• _Objectives_
1. Retype the part of the dynamic programming article between "Dynamic Programming Techniques" and "Acyclic Graph (DAG).", inclusive.
2. Answer these questions from the dynamic programming article:
(a) What value is MAX_SIZE defined as in the code?
(b) When the maximum sum is negative, what does the program output?
(c) In which kind of graph does the article say the longest path is found?

• _Given text_

Dynamic Programming Techniques for Algorithmic Problems
This article covers several dynamic programming problems, including finding the maximum subarray sum, the longest increasing subsequence, the longest common subsequence, the longest palindromic substring, and finding the longest path in a Directed Acyclic Graph (DAG).
Maximum Subarray Sum
This problem requires finding a contiguous subarray within a one-dimensional array of numbers that has the largest sum. The solution uses dynamic programming to track the sum of the maximum subarray ending at each position.
#include <cstdio>
#include <cstring>
#define MAX_SIZE 10005
struct SubarrayInfo {
int start_val, end_val; // Values of the start and end elements
int current_sum;
} dp[MAX_SIZE]; // dp[i] stores info for max subarray ending at index i
int main() {
int array_size;
int input_array[MAX_SIZE];
while (scanf("%d", &array_size) && array_size) {
memset(dp, 0, sizeof(dp));
for (int i = 0; i < array_size; ++i) {
scanf("%d", &input_array[i]);
}
dp[0].start_val = dp[0].end_val = dp[0].current_sum = input_array[0];
for (int i = 1; i < array_size; ++i) {
int current_element = input_array[i];
if (current_element >= dp[i - 1].current_sum + current_element) {
// Start a new subarray at the current element
dp[i].start_val = dp[i].end_val = dp[i].current_sum = current_element;
} else {
// Extend the previous subarray
dp[i].start_val = dp[i - 1].start_val;
dp[i].end_val = current_element;
dp[i].current_sum = dp[i - 1].current_sum + current_element;
}
}
int best_index = 0;
for (int i = 1; i < array_size; ++i) {
if (dp[i].current_sum > dp[best_index].current_sum) {
best_index = i;
}
}
if (dp[best_index].current_sum < 0) {
// If the max sum is negative, output 0 and the first and last elements of the original array
printf("0 %d %d\n", input_array[0], input_array[array_size - 1]);
} else {
printf("%d %d %d\n", dp[best_index].current_sum, dp[best_index].start_val, dp[best_index].end_val);
}
}
return 0;
}
Longest Increasing Subsequence (LIS)

• _Records_
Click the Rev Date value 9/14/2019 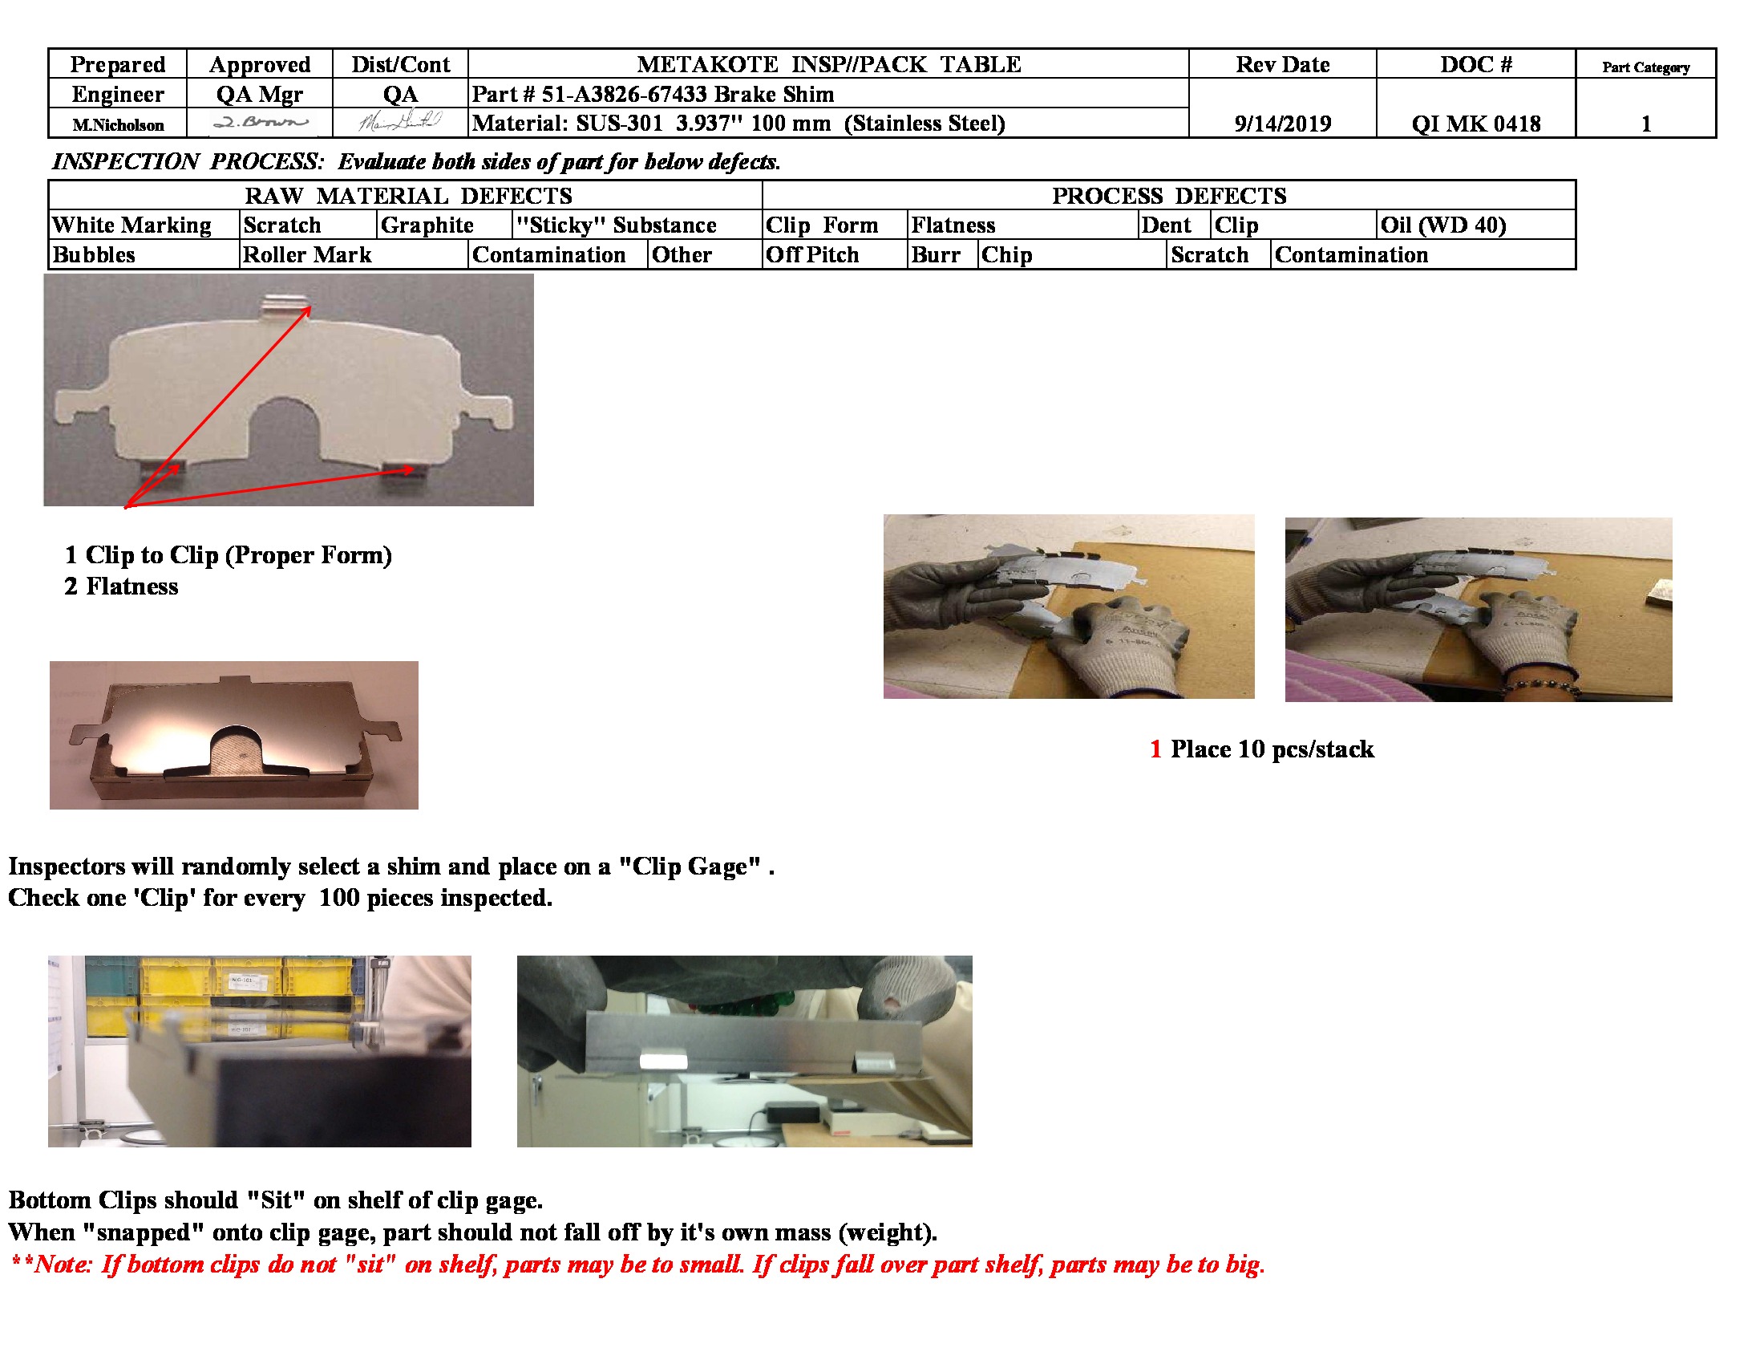pos(1282,124)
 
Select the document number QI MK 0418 pos(1475,124)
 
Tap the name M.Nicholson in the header pos(118,125)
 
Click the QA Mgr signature pos(259,123)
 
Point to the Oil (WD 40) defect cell pos(1442,225)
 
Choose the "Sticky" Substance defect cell pos(617,225)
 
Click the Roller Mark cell pos(307,254)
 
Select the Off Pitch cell pos(811,254)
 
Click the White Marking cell pos(131,225)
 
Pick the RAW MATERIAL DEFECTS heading pos(408,196)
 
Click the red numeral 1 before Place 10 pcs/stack pos(1155,749)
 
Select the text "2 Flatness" pos(121,586)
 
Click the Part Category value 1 pos(1645,124)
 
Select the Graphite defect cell pos(427,225)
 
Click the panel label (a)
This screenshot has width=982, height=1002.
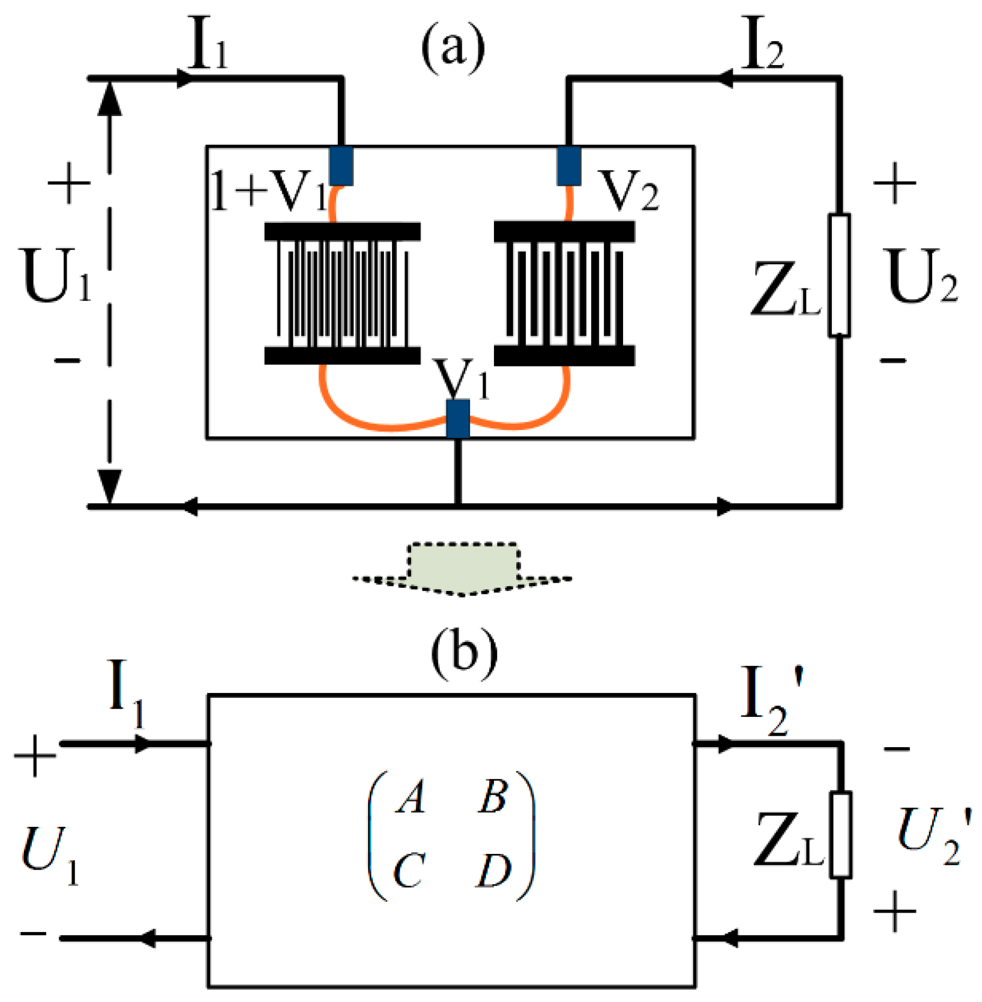coord(453,48)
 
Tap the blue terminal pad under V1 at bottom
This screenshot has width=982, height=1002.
coord(458,419)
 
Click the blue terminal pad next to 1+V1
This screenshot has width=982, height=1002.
coord(341,165)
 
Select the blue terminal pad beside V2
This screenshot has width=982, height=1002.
coord(569,165)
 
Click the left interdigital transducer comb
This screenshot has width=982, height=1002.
coord(342,293)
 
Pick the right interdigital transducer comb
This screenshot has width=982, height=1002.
coord(564,293)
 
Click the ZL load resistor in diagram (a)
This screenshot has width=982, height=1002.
coord(839,275)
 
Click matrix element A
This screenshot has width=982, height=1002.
coord(410,797)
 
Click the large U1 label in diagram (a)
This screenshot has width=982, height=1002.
coord(56,275)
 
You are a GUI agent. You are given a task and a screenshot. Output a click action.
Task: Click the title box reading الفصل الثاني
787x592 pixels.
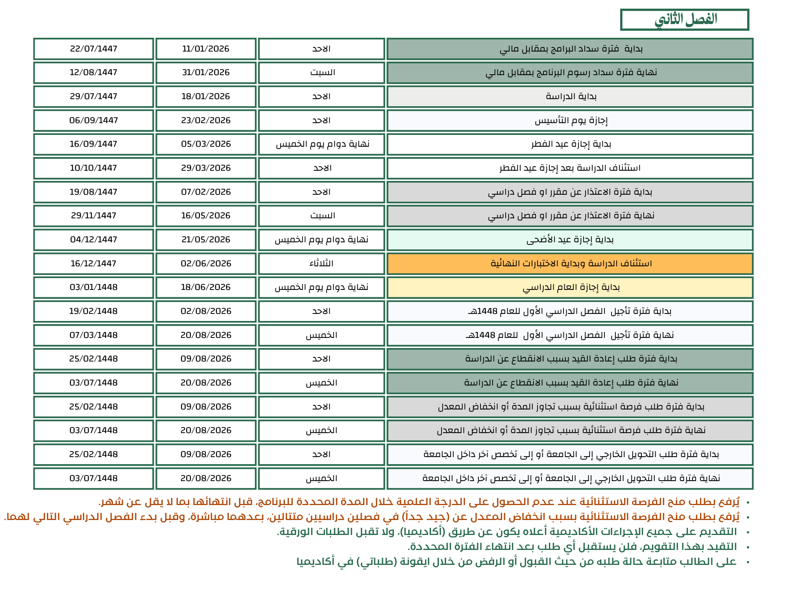point(685,20)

• _Answers_
1.
Dynamic Programming Techniques for Algorithmic Problems
This article covers several dynamic programming problems, including finding the maximum subarray sum, the longest increasing subsequence, the longest common subsequence, the longest palindromic substring, and finding the longest path in a Directed Acyclic Graph (DAG).

2.
(a) 10005
(b) 0, followed by the first and last elements of the original array
(c) A Directed Acyclic Graph (DAG)